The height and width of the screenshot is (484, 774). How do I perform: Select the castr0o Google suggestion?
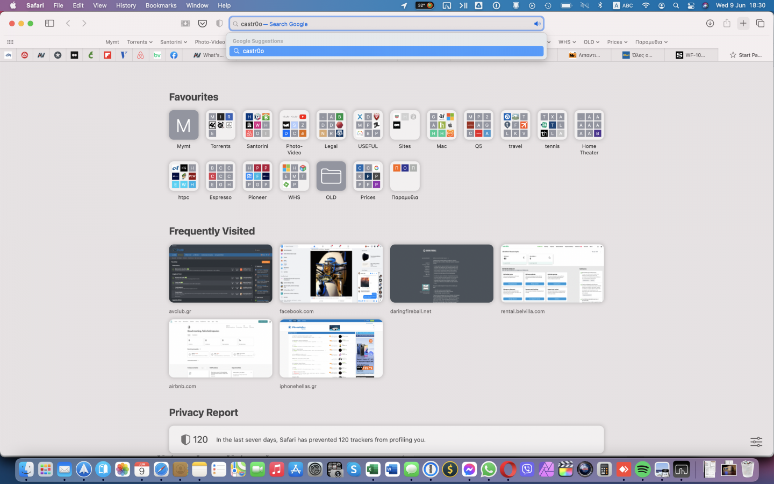pyautogui.click(x=386, y=51)
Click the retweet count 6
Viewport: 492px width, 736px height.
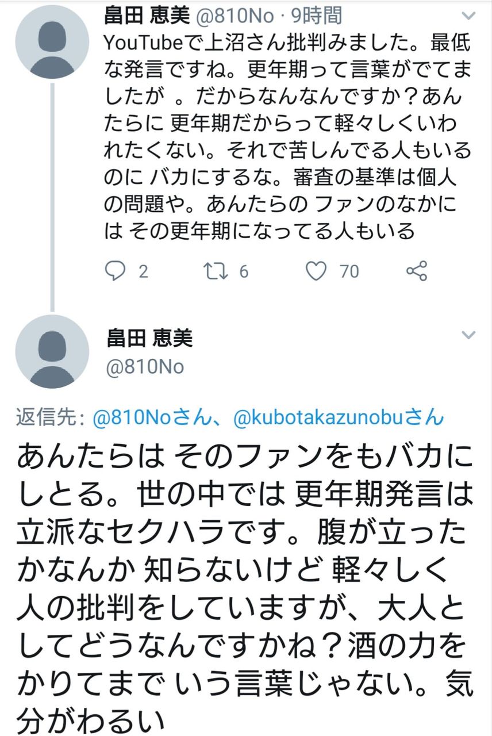point(244,271)
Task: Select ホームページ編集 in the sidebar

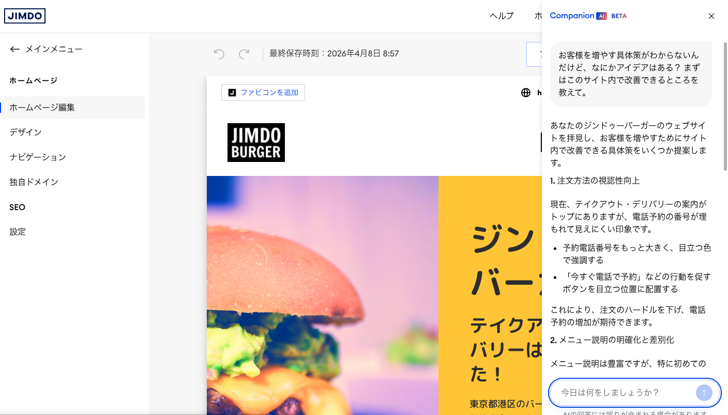Action: coord(42,108)

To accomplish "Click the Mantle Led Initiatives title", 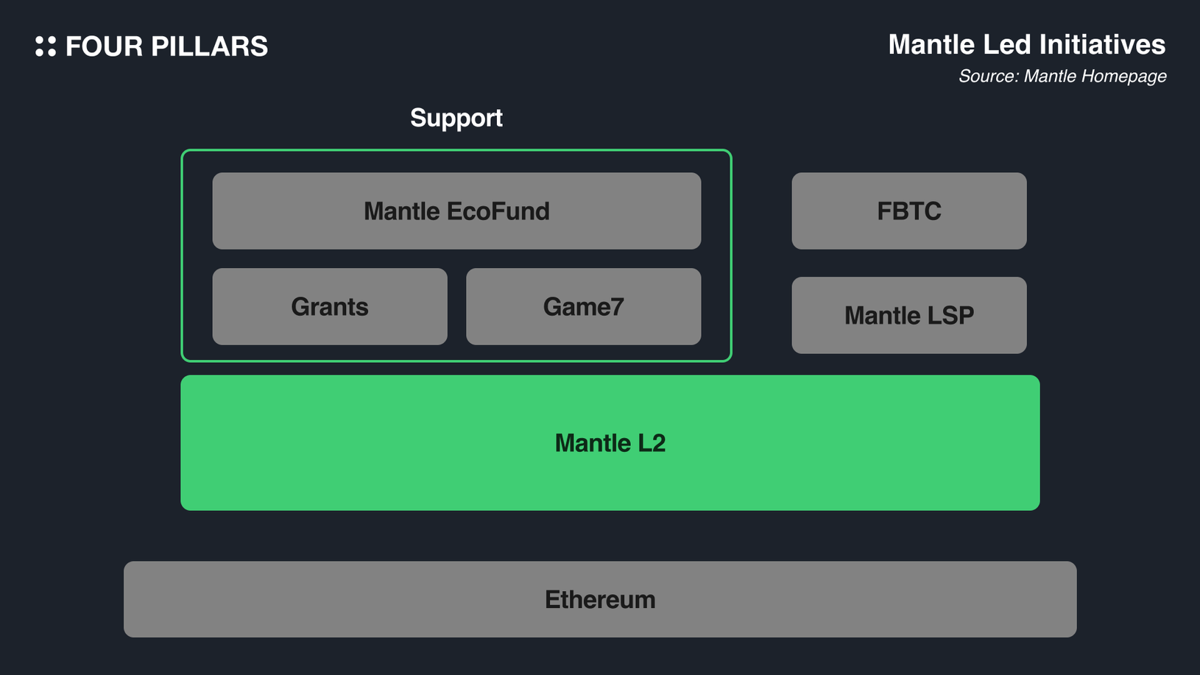I will pyautogui.click(x=1026, y=45).
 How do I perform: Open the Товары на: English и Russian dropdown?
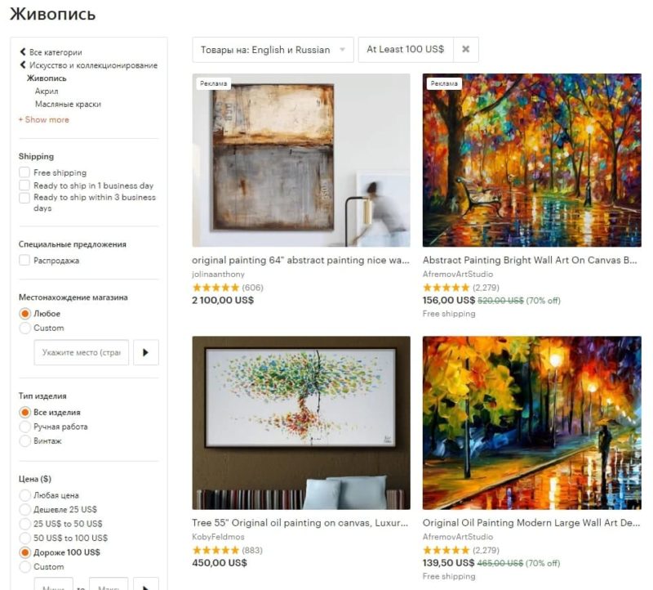point(273,50)
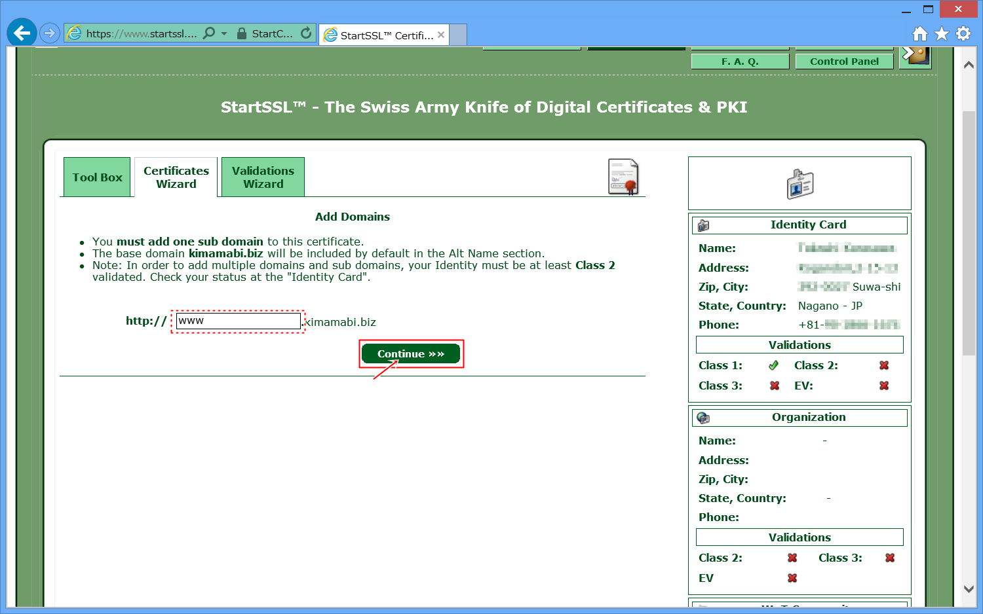Click the certificate document icon
The height and width of the screenshot is (614, 983).
click(x=623, y=177)
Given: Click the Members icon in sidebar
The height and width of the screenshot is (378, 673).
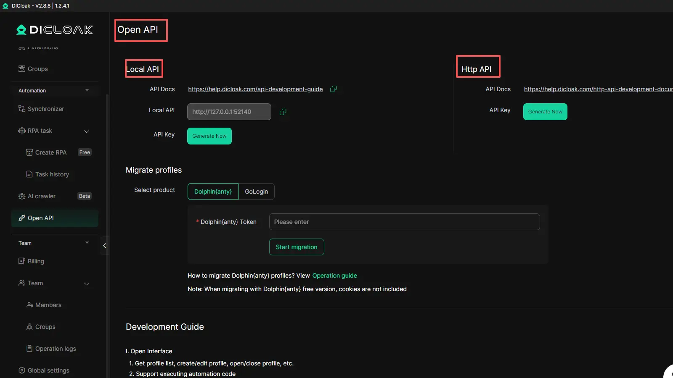Looking at the screenshot, I should [x=29, y=305].
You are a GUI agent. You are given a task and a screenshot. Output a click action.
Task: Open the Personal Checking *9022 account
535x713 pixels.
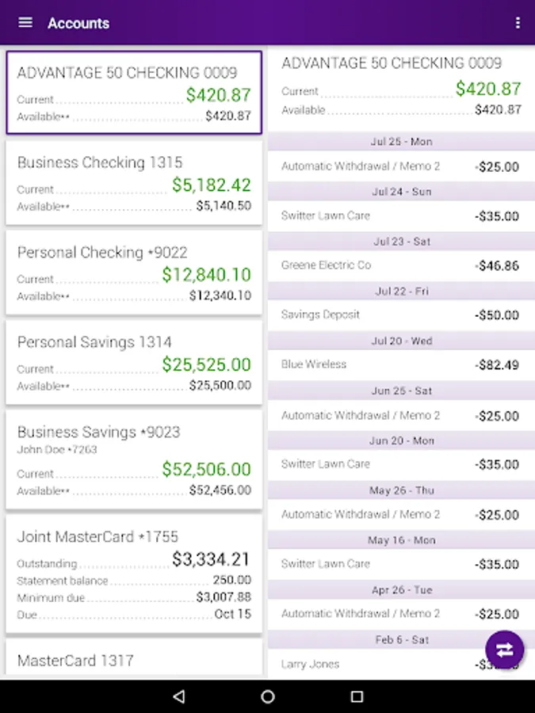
::::
WHAT YOU HAVE TO DO:
Please report every line above that contains the word "height", copying each such line in full.

THE COMPLETED TASK:
The height and width of the screenshot is (484, 774). How do I perform: Select the castr0o Google suggestion?
Viewport: 492px width, 736px height.
The height and width of the screenshot is (614, 983).
The height and width of the screenshot is (378, 673).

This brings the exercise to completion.